Całkowicie chybiony jest też zarzut, jakoby o zasadności i rozmiarze zwiększonych potrzeb powoda Sąd I instancji rozstrzygnął w oparciu wyłącznie o zeznania żony i siostry powoda, nie zaś w oparciu o opinie biegłych. Odnosząc się do powyższego zarzutu warto przypomnieć, że na zasądzoną tytułem renty kwotę 600 zł złożyły się następujące wydatki: pampersy (co najmniej 100 zł), leki P., A. oraz B. (50 zł), pomoc opiekunki z MOPS – u (400 zł) w wymiarze dwóch godzin dziennie w dni powszednie oraz dwóch godzin dziennie w dni świąteczne za odpłatnością w wysokości 50% pełnego kosztu za 1 godzinę usługi opiekuńczej. Opłaty wnoszone przez powoda w miesiącach od kwietnia do sierpnia 2016 roku z tego tytułu wynosiły kolejno: 19 złotych, 399 złotych, 361 złotych, 389,50 złotych oraz 370,50 złotych. Fakt korzystania przez powoda z pampersów został wykazany dowodami ich zakupu, podobnie jak i koszty związane ze stosowaniem leków neurologicznych. Z kolei konieczność sprawowania opieki nad powodem i zasadność ponoszenia z tego tytułu kosztów nie budzi wątpliwości w świetle opinii biegłego rehabilitanta i biegłego neurologa M. N.. Poza sporem pozostaje, że we wrześniu 2016 r. J. R. poruszał się samodzielnie (przy pomocy laski) ale nie wymagał pomocy innych osób w podstawowych czynnościach. W dacie orzekania przez Sąd Okręgowy był osobą leżącą, praktycznie nie był w stanie przemieszczać się o własnych siłach. Zasadność stosowania pampersów czy korzystania z pomocy innych osób w tak opisanym stanie chorego nie może budzić najmniejszych wątpliwości i w zasadzie ocena w tym zakresie nie wymaga wiadomości specjalnych. Wysokość ponoszonych z tego tytułu wydatków została udokumentowana dowodami ich zakupów. Zresztą na potrzeby obliczania renty z tytułu zwiększonych potrzeb Sąd nie jest zobowiązany do drobiazgowej dokładności. W tym zakresie powinien się kierować wskazaniami z art. 322 k.p.c.

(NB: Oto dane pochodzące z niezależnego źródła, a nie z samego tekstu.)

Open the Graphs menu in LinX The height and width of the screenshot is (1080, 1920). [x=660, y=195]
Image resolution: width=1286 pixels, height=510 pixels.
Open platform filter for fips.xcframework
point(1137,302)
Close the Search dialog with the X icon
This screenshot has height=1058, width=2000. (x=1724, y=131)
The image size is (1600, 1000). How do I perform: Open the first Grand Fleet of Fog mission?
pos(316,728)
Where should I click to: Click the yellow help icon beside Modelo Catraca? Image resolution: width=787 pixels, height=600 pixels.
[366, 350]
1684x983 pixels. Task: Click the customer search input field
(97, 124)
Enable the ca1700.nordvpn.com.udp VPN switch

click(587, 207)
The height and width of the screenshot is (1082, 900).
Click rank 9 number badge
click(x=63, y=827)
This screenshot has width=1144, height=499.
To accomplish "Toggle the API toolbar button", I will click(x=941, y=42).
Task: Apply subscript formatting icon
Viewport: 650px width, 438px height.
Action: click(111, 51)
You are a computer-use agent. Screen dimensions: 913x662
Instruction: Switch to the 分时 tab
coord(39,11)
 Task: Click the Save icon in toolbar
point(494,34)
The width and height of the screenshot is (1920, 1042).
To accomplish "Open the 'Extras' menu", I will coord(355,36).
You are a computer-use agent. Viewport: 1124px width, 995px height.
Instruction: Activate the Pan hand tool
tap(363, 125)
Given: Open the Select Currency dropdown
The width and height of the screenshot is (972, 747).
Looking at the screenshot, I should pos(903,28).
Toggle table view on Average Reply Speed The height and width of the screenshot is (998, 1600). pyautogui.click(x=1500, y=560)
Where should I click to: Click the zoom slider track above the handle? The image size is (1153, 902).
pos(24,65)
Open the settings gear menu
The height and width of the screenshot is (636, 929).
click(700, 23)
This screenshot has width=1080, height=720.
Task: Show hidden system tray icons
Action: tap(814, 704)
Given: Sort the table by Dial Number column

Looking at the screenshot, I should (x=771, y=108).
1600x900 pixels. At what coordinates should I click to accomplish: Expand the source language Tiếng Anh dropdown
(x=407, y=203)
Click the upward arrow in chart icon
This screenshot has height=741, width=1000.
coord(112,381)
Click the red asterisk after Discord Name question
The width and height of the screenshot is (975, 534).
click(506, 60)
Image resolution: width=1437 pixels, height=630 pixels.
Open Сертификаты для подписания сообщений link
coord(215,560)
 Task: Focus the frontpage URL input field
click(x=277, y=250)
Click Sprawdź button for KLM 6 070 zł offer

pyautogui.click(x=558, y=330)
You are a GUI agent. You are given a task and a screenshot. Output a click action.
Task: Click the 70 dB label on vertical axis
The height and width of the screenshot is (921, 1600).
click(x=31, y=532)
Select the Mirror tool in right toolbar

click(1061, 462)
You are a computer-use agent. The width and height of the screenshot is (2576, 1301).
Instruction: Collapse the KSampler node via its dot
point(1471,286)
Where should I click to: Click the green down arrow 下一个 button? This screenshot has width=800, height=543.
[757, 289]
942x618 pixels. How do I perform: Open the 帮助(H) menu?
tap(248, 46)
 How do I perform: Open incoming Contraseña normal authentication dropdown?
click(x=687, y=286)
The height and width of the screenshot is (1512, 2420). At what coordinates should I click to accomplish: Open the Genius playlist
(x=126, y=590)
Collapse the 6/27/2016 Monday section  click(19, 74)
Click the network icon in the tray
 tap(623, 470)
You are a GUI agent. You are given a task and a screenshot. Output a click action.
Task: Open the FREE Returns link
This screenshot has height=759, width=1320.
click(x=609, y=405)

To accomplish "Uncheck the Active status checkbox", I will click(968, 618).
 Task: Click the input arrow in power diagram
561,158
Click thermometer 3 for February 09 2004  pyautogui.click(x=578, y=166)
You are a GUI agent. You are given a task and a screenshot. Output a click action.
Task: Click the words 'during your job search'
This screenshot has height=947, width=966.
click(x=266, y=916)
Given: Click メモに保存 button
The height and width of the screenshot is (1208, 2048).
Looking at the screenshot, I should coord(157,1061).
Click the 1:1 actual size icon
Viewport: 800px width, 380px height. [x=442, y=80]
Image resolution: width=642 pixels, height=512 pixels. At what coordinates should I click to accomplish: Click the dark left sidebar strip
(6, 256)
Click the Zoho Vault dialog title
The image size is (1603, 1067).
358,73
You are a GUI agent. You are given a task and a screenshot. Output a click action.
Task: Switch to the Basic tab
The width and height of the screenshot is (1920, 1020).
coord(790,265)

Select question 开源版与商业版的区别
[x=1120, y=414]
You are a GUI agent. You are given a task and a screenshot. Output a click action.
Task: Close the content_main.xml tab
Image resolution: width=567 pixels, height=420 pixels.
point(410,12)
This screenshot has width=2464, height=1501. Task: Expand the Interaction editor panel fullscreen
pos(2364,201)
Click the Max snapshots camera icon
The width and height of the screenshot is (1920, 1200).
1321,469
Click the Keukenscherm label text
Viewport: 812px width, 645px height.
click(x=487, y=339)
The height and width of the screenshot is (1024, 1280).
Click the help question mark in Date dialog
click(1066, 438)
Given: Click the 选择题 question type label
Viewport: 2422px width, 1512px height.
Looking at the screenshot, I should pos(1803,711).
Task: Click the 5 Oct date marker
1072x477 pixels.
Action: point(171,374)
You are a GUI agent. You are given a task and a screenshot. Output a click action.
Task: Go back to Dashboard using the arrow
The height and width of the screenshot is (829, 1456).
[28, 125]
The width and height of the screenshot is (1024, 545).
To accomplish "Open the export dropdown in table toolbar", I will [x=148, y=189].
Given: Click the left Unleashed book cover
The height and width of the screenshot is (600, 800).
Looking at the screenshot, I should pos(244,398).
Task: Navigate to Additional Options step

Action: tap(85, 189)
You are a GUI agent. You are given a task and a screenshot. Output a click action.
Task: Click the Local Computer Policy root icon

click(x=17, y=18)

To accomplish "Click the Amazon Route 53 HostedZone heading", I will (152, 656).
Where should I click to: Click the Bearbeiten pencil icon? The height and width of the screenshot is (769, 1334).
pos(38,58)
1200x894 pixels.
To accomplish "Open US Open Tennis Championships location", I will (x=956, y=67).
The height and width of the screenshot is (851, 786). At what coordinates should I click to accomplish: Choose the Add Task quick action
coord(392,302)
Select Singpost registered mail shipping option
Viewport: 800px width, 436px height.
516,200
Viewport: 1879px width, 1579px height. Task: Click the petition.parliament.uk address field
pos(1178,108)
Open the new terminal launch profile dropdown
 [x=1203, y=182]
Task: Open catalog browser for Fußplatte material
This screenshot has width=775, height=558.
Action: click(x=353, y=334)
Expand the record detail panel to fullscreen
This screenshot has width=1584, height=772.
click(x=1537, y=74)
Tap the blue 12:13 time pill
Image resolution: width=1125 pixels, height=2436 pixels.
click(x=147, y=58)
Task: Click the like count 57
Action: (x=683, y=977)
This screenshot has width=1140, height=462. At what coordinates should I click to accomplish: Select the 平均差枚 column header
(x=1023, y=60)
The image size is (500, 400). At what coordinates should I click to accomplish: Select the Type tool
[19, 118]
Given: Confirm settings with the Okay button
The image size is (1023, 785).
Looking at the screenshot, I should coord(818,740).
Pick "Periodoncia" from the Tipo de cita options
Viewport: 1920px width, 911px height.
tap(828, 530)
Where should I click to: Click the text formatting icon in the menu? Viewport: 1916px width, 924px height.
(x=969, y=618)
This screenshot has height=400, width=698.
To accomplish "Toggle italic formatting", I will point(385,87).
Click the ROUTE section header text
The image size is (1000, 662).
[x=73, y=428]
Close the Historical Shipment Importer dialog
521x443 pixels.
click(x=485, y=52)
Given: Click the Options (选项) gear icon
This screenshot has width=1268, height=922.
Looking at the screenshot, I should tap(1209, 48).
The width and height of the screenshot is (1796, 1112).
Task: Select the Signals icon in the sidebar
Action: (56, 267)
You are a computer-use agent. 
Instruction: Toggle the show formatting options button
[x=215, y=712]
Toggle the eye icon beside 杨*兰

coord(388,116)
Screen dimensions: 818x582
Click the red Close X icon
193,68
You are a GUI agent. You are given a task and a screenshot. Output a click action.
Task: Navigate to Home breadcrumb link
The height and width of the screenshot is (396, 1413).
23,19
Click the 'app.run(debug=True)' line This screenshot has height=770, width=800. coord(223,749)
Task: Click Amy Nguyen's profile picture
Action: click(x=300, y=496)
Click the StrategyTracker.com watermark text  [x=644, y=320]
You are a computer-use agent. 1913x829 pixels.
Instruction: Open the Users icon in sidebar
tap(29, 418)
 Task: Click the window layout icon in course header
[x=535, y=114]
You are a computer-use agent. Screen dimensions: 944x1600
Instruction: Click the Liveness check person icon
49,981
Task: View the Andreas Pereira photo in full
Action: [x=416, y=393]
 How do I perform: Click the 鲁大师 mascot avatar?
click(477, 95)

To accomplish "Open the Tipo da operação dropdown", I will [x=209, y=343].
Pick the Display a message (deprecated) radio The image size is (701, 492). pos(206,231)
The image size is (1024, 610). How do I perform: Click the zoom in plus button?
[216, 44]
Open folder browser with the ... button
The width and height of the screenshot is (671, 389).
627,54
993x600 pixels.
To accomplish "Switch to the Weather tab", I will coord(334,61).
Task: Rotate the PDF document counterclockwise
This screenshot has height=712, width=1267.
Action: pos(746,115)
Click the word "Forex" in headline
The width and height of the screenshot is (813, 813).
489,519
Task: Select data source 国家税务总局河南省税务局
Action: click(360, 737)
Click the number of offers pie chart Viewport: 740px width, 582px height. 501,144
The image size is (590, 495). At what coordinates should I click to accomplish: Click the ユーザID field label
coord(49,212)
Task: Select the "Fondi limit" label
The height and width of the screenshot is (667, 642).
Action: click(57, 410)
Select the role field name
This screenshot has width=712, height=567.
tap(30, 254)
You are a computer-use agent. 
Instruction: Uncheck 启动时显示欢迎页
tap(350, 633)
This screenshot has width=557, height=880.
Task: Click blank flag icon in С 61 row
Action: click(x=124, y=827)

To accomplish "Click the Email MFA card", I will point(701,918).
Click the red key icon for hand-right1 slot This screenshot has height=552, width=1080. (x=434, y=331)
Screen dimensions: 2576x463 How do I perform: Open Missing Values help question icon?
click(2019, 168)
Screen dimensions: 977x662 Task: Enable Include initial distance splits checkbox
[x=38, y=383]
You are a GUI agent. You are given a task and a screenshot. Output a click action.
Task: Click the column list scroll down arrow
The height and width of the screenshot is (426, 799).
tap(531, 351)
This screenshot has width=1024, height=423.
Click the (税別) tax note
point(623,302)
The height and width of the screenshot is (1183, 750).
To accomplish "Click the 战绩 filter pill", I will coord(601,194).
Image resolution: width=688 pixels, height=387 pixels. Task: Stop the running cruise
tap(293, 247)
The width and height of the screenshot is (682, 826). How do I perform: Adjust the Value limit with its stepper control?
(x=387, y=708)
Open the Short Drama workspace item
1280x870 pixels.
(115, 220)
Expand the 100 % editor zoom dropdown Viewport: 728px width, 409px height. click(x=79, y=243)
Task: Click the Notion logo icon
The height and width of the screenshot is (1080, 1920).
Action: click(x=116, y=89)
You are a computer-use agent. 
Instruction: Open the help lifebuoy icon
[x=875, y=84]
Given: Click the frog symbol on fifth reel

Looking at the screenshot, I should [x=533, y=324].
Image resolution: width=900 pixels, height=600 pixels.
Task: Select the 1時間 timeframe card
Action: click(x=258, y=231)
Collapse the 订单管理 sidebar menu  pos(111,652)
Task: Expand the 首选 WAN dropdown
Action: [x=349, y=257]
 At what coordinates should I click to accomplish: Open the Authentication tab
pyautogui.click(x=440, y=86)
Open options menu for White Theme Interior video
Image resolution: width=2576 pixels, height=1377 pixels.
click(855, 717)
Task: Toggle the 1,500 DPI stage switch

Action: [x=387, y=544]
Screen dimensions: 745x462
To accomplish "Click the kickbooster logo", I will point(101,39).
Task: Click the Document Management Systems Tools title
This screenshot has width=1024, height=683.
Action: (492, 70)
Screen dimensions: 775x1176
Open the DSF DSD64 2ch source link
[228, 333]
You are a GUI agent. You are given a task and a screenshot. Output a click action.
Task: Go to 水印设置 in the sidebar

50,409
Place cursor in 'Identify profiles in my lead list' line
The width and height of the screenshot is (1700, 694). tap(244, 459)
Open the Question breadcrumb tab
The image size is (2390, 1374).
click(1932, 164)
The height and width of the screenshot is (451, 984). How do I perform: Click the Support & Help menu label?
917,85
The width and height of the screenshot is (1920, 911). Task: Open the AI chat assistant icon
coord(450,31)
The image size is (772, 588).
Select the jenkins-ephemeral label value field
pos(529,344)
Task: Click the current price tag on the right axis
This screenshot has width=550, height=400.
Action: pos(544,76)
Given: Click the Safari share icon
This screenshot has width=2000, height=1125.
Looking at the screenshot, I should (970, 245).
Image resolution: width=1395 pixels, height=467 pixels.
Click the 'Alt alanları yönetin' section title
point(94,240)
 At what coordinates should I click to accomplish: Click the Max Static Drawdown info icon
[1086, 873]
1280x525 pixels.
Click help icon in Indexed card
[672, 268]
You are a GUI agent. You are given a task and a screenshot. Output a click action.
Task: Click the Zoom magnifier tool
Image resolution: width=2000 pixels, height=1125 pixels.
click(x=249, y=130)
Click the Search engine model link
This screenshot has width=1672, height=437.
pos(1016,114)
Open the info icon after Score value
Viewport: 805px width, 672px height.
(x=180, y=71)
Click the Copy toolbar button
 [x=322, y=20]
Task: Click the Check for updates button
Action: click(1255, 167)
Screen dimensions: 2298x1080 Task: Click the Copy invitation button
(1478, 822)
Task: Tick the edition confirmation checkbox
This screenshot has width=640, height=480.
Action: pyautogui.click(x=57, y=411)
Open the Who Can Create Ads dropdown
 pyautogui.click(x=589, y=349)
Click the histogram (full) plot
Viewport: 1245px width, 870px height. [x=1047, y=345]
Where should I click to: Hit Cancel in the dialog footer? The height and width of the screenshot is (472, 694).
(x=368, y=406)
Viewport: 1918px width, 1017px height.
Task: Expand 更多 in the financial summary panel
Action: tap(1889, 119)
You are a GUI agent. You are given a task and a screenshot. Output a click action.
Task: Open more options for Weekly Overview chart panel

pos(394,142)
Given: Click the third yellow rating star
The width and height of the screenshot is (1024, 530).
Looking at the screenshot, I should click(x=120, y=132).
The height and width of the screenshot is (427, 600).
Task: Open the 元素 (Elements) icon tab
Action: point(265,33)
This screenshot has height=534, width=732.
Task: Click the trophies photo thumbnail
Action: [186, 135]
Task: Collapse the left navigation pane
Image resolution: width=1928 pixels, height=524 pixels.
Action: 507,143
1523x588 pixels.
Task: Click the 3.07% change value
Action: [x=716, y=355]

Z omówionych przyczyn Sąd Apelacyjny na podstawie art. 385 k.p.c. oddalił apelację strony pozwanej nie znajdując podstaw do jej uwzględnienia.
O kosztach postępowania apelacyjnego orzeczono przy uwzględnieniu, że strona powodowa wygrała je w całości, zatem z mocy art. 98 § 1 k.p.c. w zw. z art. 108 § 1 k.p.c. w zw. z art. 391 § 1 k.p.c. należy jej się od pozwanego zwrot całości poniesionych na tym etapie kosztów, które sprowadzają się do wynagrodzenia pełnomocnika procesowego M. R. (1) w wysokości 4.050 zł ustalonej zgodnie z § 2 pkt 6 w związku z § 10 ust. 1 pkt 2 Rozporządzenia Ministra Sprawiedliwości z dnia 22 października 2015 r. w sprawie opłat za czynności adwokackie (Dz.U. z 2015 r. poz. 1800 ze zm.).